享年78で逝った父の火葬・骨上げを担当した人に、「どうやら、お父さんは末期のガンだったようですね」と告げられたことを思い出すが、がんの自覚も痛みもなかった父は、食欲と気力をしだいに無くす老衰状態におち入り、いわゆる“自然死”を迎えたことになる。

「残日録」の『NTT関東病院と私』(2012.1.30)に書いた建築家國方秀男(好きな寺社めぐりで奈良へ通いつづけた)は、奈良を訪ねたい一心で、末期がんの手術を受けられたのであろうが、術後ほどなく、治療の苦しみの中で亡くなった。不用意な言は慎むべきだが、上述の老医師に会われていれば、いま少し、奈良に遊ばれたかもしれない。

 最近の医療分野で、「ホリスティック・メディシン」という概念が整えられつつあると知った。

人間を心身一体としてみることを主張し、西洋近代的な医療の対症療法偏重の欠陥を検証して、人間が本来もっている自己免疫力の活性化を眼目にしているらしい。

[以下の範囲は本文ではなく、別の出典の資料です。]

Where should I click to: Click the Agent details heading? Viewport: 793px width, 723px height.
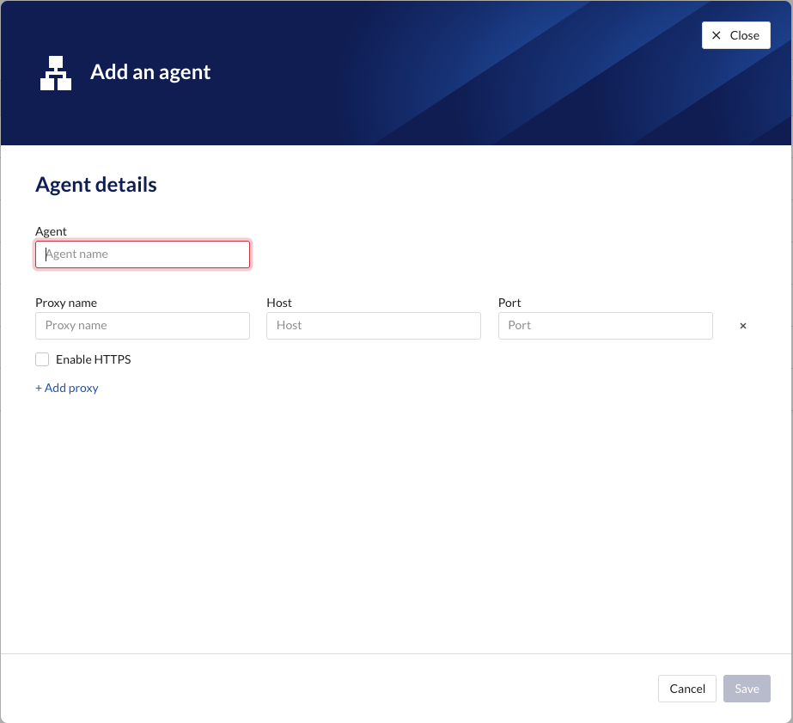tap(95, 184)
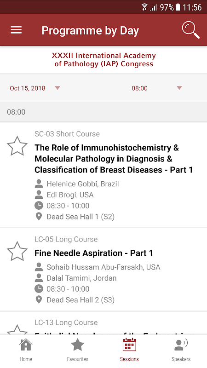The image size is (207, 368).
Task: Toggle the LC-13 Long Course star
Action: click(x=17, y=329)
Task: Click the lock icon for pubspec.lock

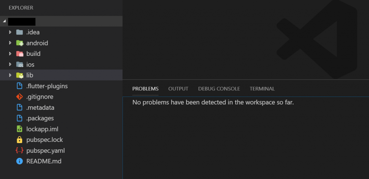Action: (x=19, y=140)
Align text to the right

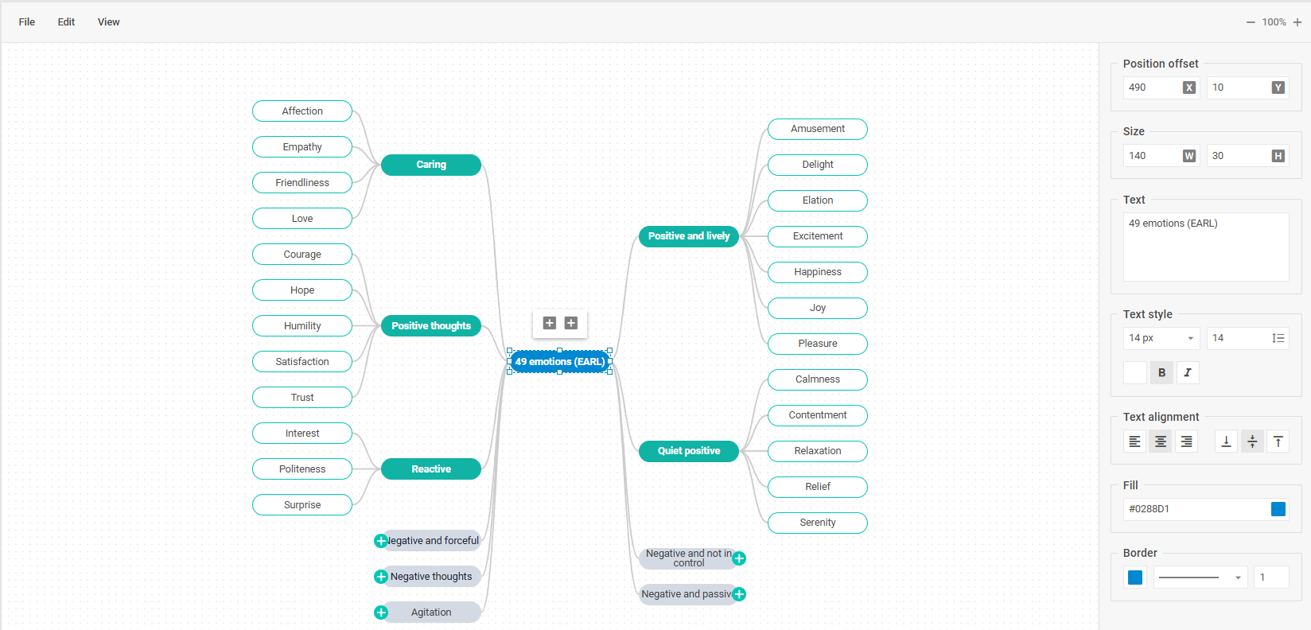1186,441
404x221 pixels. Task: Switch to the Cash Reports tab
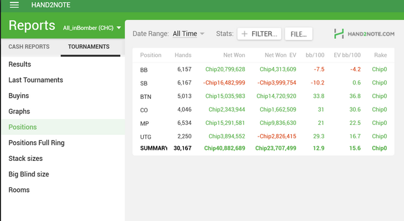click(x=29, y=47)

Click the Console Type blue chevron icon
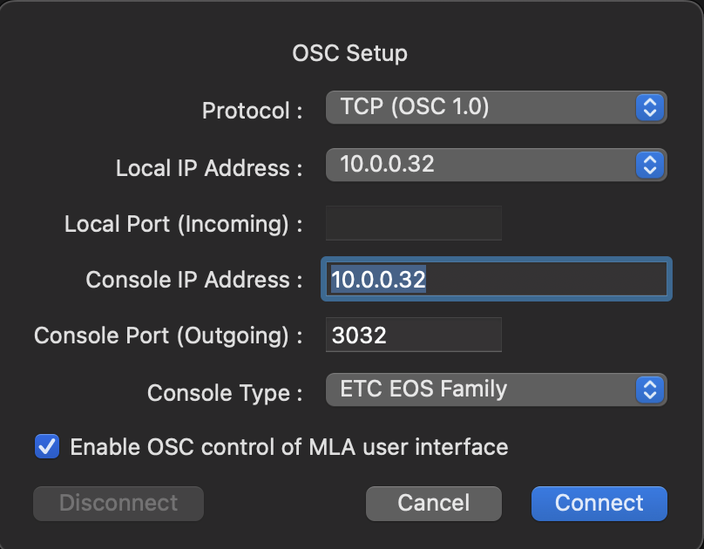(648, 390)
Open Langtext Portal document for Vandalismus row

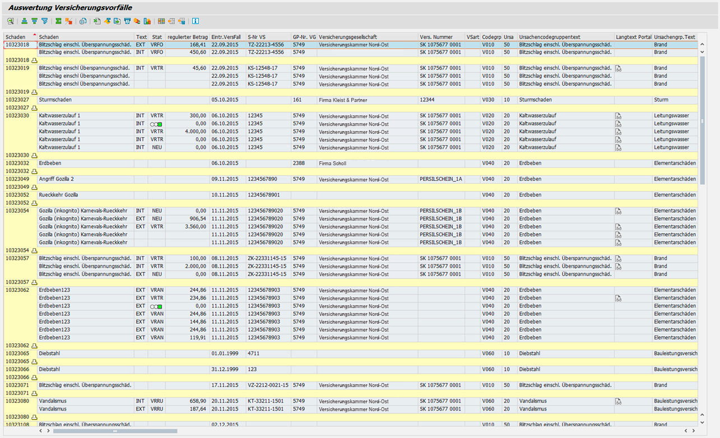coord(619,401)
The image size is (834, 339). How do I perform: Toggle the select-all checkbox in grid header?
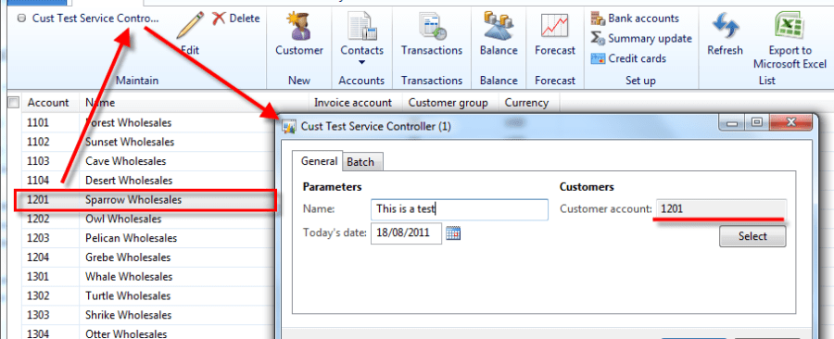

 ほとんどの病気が生活習慣から生じている事実からも、対症療法偏重でなく、規則正しい生活、睡眠、食事、運動、精神・感性を高める活動をトータルに実践する大切さを説く、この考え方に強く共感する私だが、分子生物学者福岡伸一著『動的平衡』の説とも重なる

福岡によると、「生命現象(バイオ)は、本来、工学的(テクノロジー)操作、産業上の規格、効率よい再現性などになじまない。全身の細胞は例外なく“動的平衡”状態にあり、日々絶え間なく壊され更新されている。私たちにできることは、生命現象が本来の仕組みを滞りなく発揮できるエネルギーと栄養を十分に摂り、サステナビリティーを阻害する人為的な因子やストレスをできるだけ回避すること」だという。

 傘寿を迎えても相変わらず、《唄い》《描き》《詩文を書く》日々を楽しんでいる私の“いのち”の動的平衡状態に、前立腺がんに対抗する“がんキラーT細胞”が活性化されている実感をもつ。